◆ Description of the task ◆
Output all the data exactly. Pictures do not belong in the copy.

◆ Source material ◆
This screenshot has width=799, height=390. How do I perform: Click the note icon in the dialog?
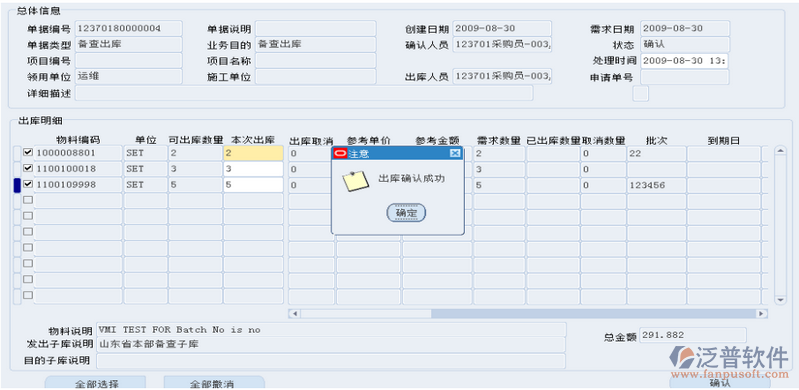pos(355,181)
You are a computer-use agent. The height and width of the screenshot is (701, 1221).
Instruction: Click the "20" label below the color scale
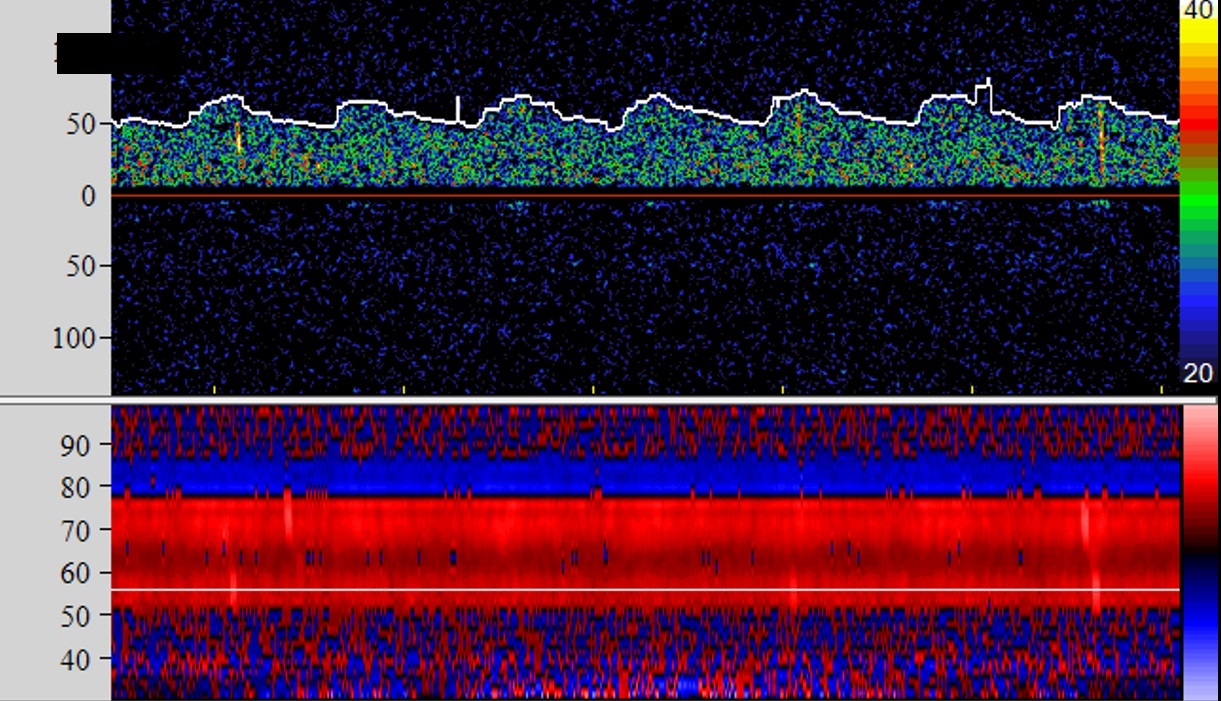click(x=1197, y=374)
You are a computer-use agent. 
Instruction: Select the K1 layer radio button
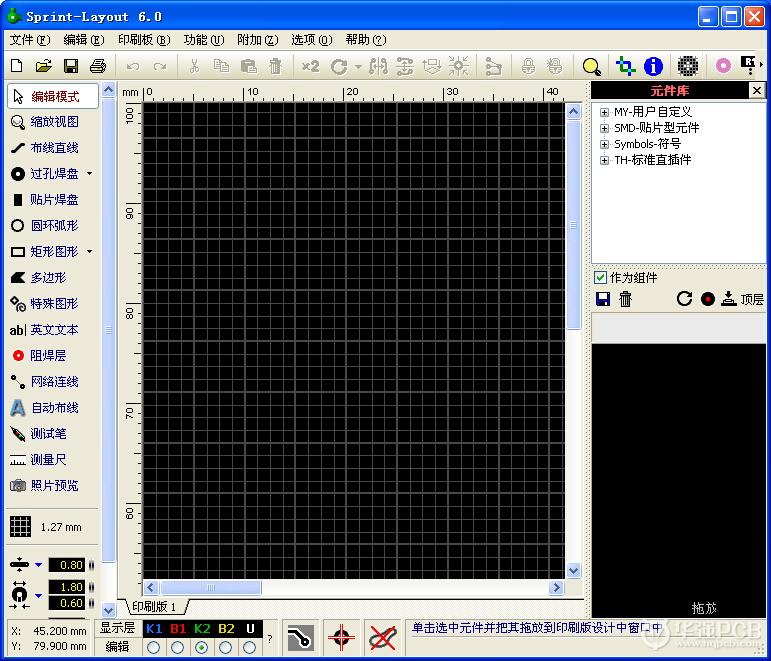(x=153, y=647)
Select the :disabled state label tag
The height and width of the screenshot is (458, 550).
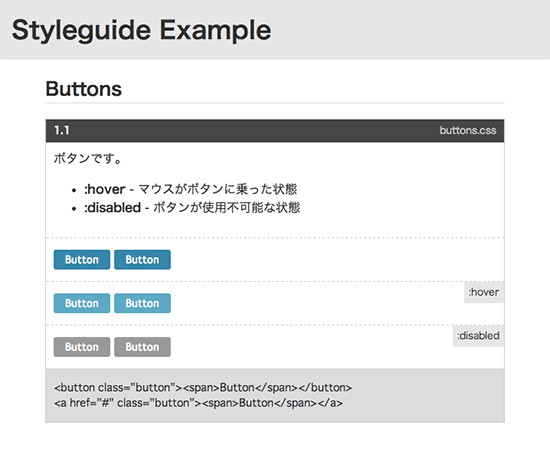(478, 336)
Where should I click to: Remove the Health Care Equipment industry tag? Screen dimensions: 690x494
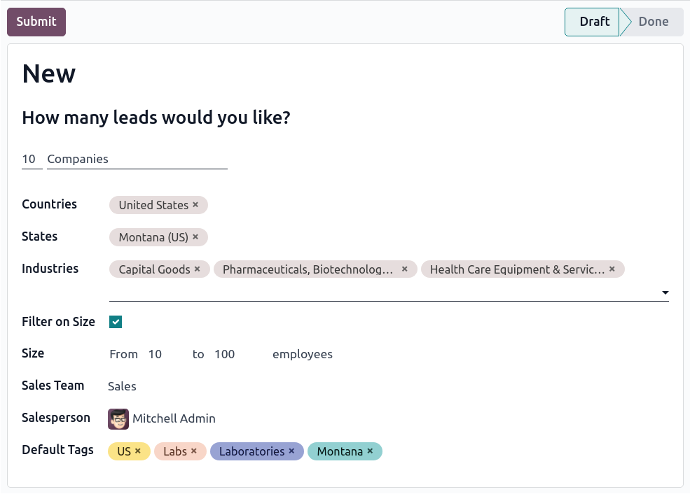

◆ Result for this exercise ◆
This screenshot has width=799, height=390. How do I perform: Click the note icon in the dialog?
pos(355,181)
You are a computer-use agent. The height and width of the screenshot is (701, 1221).
Instruction: Click the "20" label below the color scale
click(x=1197, y=374)
You are a computer-use agent. 
Instruction: Select the K1 layer radio button
(x=153, y=647)
Select the :disabled state label tag
The height and width of the screenshot is (458, 550).
(478, 336)
Where should I click to: Remove the Health Care Equipment industry tag? Screen dimensions: 690x494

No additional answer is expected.